The 30th Targa Tasmania Motor Rally has kicked off in northern Tasmania, with a ceremonial start to the event before competitors take to the Hillwood and George Town stages.
- Motorsports Australia investigated the deaths of three competitors last year and issued 23 recommendations
- Event director Mark Perry said 21 of the recommendations, including limiting speeds, had been adopted to “make the event safer”.
- Around 500 cars take part in this year’s event – a record to mark the race’s 30th anniversary
It is the first time the event has taken place since three competitors died in the space of two days last year.
Sweeping safety changes have been introduced for this year’s event, including speed limits.
Competitor Shane Navin died when his car crashed on a wet road at Mount Arrowsmith near Strahan in April.
The following day, Leigh Mundy and her co-driver Dennis Neagle were killed when their car plunged into the road and crashed into trees in Cygnet, southern Tasmania.
Motorsports Australia investigated the fatalities and made 23 recommendations, including changes to racing routes, reducing speed on certain sections of the course and reviewing telecommunications capacity.
Event director Mark Perry said 21 of the recommendations were adopted to “make the event safer”.
Two other recommendations are the responsibility of Motorsport Australia, not the organizers of Targa Tasmania.

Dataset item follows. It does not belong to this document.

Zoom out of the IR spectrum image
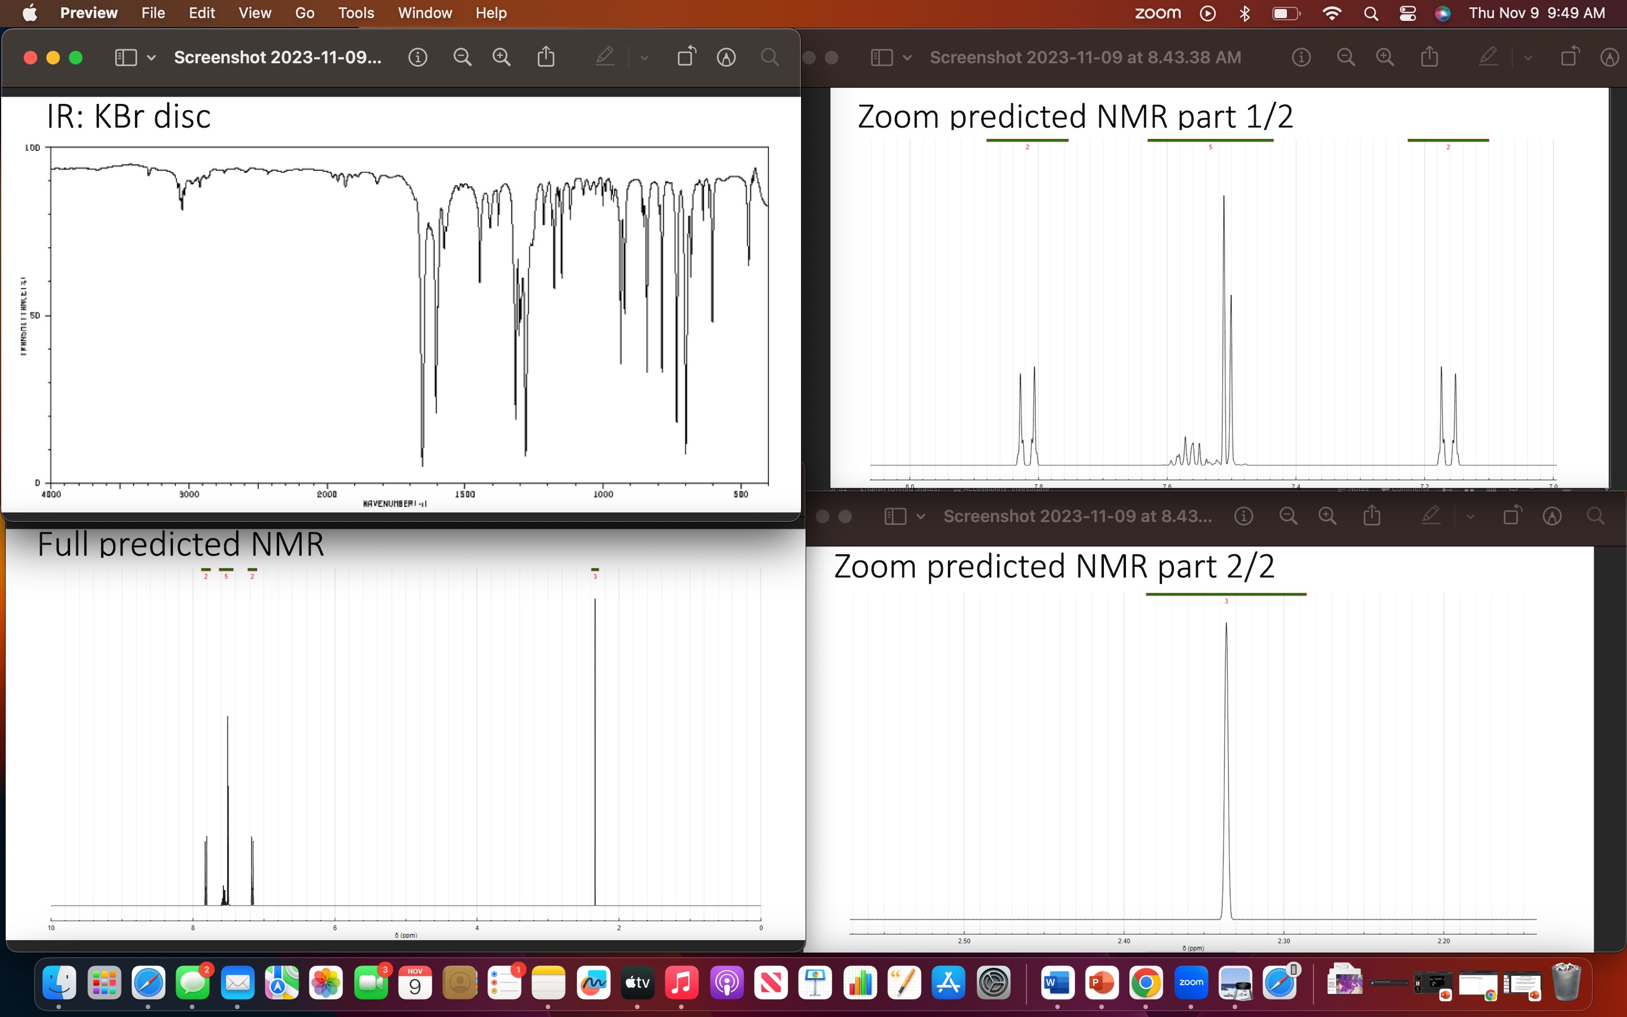Image resolution: width=1627 pixels, height=1017 pixels. [462, 57]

The event will no longer run at unlimited speed, but an effective speed limit of 200 kilometers per hour has been introduced.
Targa Tasmania’s fastest competitors have already been clocked at speeds of up to 250km/h on Tasmanian public roads.
The speed limit changes have already been tested at other Targa events in Queensland and Victoria.
Organizers have also made changes to the course so drivers aren’t complacent, reducing speed limits in some areas and ensuring drivers can inspect the track before the race.
More speed limit zones introduced
Mr Perry said they had also reduced speeds on crests, jumps and dips which could cause cars to take off.
“Anywhere a car can take off, and the other big one for us, which didn’t play into those fatalities but which we recognized in the review, are dips in the road, because that can also send them into the tunes,” he said. .
“The reality is that they are all now covered in areas that slow cars to less than 80 kilometers per hour on those sections.”
As a sailor, Barry Oliver of Launceston has competed in Targa Tasmania 26 times and won a record eight titles.
He said organizers had identified some particularly quick steps.
“Basically that means they travel at a maximum of 60 kilometers per hour and if you step out of that 400 meter zone before you complete the time that has been designated, you are penalised.
“These are on stages where they are considered too fast and very dangerous and there will be 34 of these zones, so effectively it will be impossible for these cars to reach 200 kilometres. [per hour] anyway.”
Last year, the course only had 12 speed-limiting zones.
The first two stages will take place north of Launceston
Around 500 cars are taking part in this year’s event – a record to mark the race’s 30th anniversary.
Targa Tasmania driver Casey Price said she was looking forward to the six-day tarmac rally.
Price is a member of one of only two women’s teams.
She told ABC Radio Hobart that the first two stages will be held north of Launceston.
“The first one is Hillwood and it’s designed to be a warm up so all the teams can take a look and warm up the vehicles before going to the super stage, and that will be George Town.”
The six-day asphalt rally ends Sunday in Hobart.